Fictions du coeur ému. Raconter les troubles émotifs dans les fictions à la première personne à l’âge classique

Publié le par Marc Escola (Source : Doriane Dupau)

Fictions du cœur ému.

Raconter les troubles émotifs dans les fictions à la première personne à l’âge classique

 Les 28-29 mai 2026 

Colloque international à l’Université Sorbonne nouvelle

Organisé par

Clara de Courson, Doriane Dupau et Nathalie Kremer

Je n’ai de ma vie été si agitée. Je ne saurais vous définir ce que je sentais.

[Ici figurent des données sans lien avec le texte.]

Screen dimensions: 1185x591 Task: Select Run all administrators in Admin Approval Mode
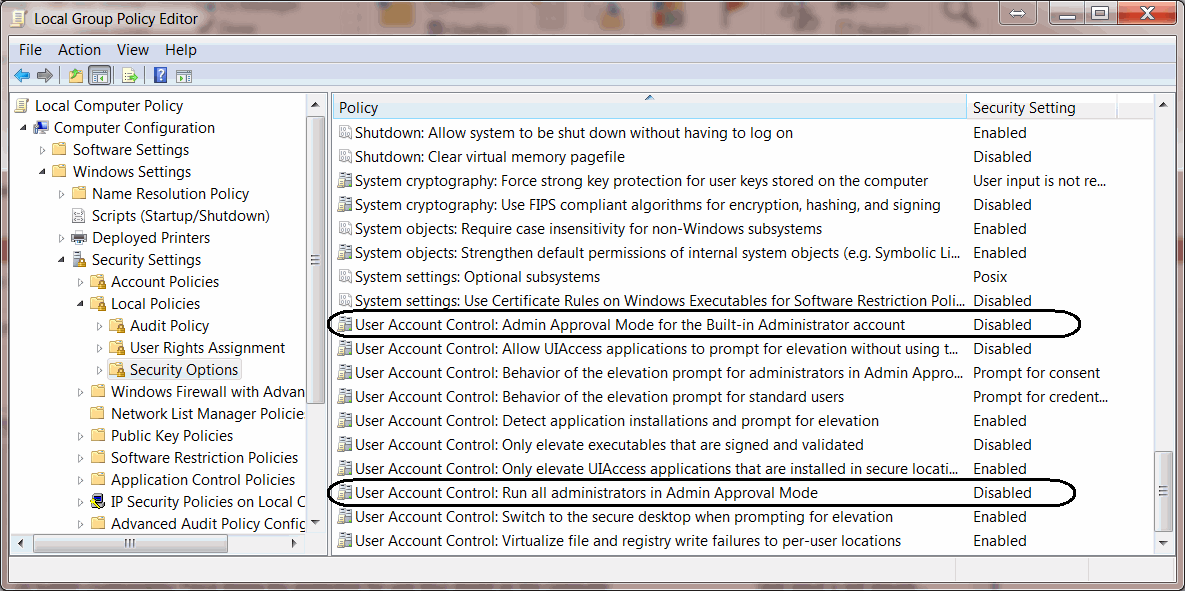coord(586,493)
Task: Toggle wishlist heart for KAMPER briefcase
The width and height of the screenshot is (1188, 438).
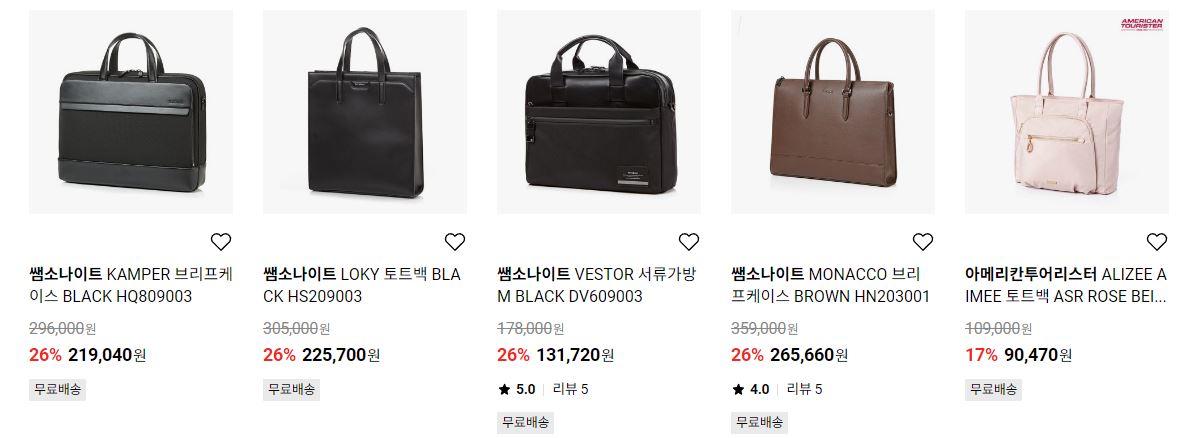Action: point(220,242)
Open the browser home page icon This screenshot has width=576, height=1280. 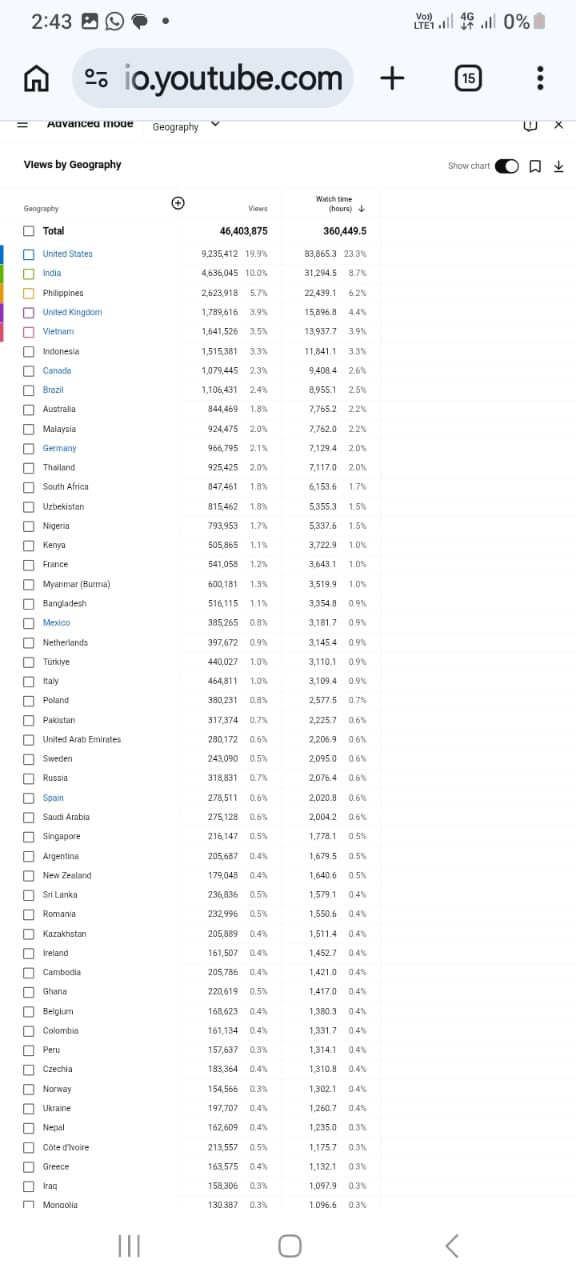[37, 78]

C’était un mélange de trouble, de plaisir et de peur ; oui, de peur, car une fille qui en est là-dessus à son apprentissage ne sait point où tout cela la mène : ce sont des mouvements inconnus qui l’enveloppent, qui disposent d’elle, qu’elle ne possède point, qui la possèdent ; et la nouveauté de cet état l’alarme. Il est vrai qu’elle y trouve du plaisir, mais c’est un plaisir fait comme un danger, sa pudeur même en est effrayée ; il y a là quelque chose qui la menace, qui l’étourdit, et qui prend déjà sur elle. (Marivaux, La Vie de Marianne)

Dans les formes narratives en première personne de l’époque classique, les émotions superlatives s’expriment volontiers par un aveu d’impuissance : ainsi de Marianne qui, en dépit du temps écoulé quand elle se remémore sa rencontre avec Valville, peine encore à définir ce qu’elle a senti. Sa narration se nourrit pourtant du désir de décrire l’émotion passée, de la mettre en récit, et de proposer un regard lucide sur un événement déroutant. Plus encore, la confusion, l’égarement, voire l’aveuglement subjectifs se prolongent souvent jusqu’à l’actualité du temps raconté. Jean Rousset a relevé la centralité énigmatique d’un tel dispositif dans les romans prévostiens :

Prévost place le foyer oculaire de son personnage narrateur dans toutes les positions aptes à lui faire franchir ce seuil interdit, mais fascinant : le cœur ému ; tous les points de vue possibles sont tour à tour adoptés, il demeure constamment impénétrable ; foyer mystérieux, à la fois douloureux et désirable, il est le centre invisible et omniprésent autour duquel les créatures de Prévost ne cessent de tourner en vain. (Jean Rousset, Narcisse romancier, José Corti, 1972, p. 138)

C’est à ces fictions du cœur ému que le colloque entend s’intéresser : comment approcher, sous la forme du récit rétrospectif, ce foyer douloureux ou désirable, selon les épisodes concernés ?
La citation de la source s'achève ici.